Lui ne s’intéresse pas vraiment à la politique finalement. Il ne comprend pas vraiment pourquoi il ne pourrait plus aller dans un commerce tenu par des juifs, pourquoi le jazz serait interdit ou pourquoi il ne pourrait pas fréquenter des collègues américains. Il n’est pas dupe et ses articles laissent transparaitre son opinion plutôt tiède sur le régime. Évidemment on lui reproche assez rapidement son manque d’enthousiasme et il se retrouve sur les listes des journalistes suspects. Il est fasciné par l’athlète noir Jesse Owens (celui qui gagnera 4 médailles d’or aux JO de Berlin l’été suivant, mettant à mal les théories sur la supériorité aryenne) au point d’écrire un livre sur lui. Cependant il prend soin de cacher le manuscrit minutieusement et il l’emporte avec lui lors de ses déplacements et bien entendu n’en parle à personne, même pas à sa femme.

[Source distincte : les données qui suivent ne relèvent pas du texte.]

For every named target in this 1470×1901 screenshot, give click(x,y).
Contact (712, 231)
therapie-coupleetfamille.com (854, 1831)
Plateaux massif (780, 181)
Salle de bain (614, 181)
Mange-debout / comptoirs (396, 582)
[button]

Le couple qu’il forme avec Magdalena va très mal. Pourtant très amoureux au début de leur mariage, l’absence d’enfant plombe l’équilibre du couple car cela devient une obsession pour elle. Très sensible à la politique d’Hitler sur la fertilité, elle désespère de ne pouvoir donner au Reich les 4 enfants recommandés. Elle devient tellement prête à tout que la Gestapo utilise sa fragilité pour atteindre Andreas.

Ce qui est fascinant, c’est une telle différence d’idéologie dans ce couple et le coté pernicieux de la propagande. Cela donne quelques pistes pour comprendre comment et pourquoi tant de gens ont suivi Hitler et ce qui arrivait à ceux qui ne le faisaient pas.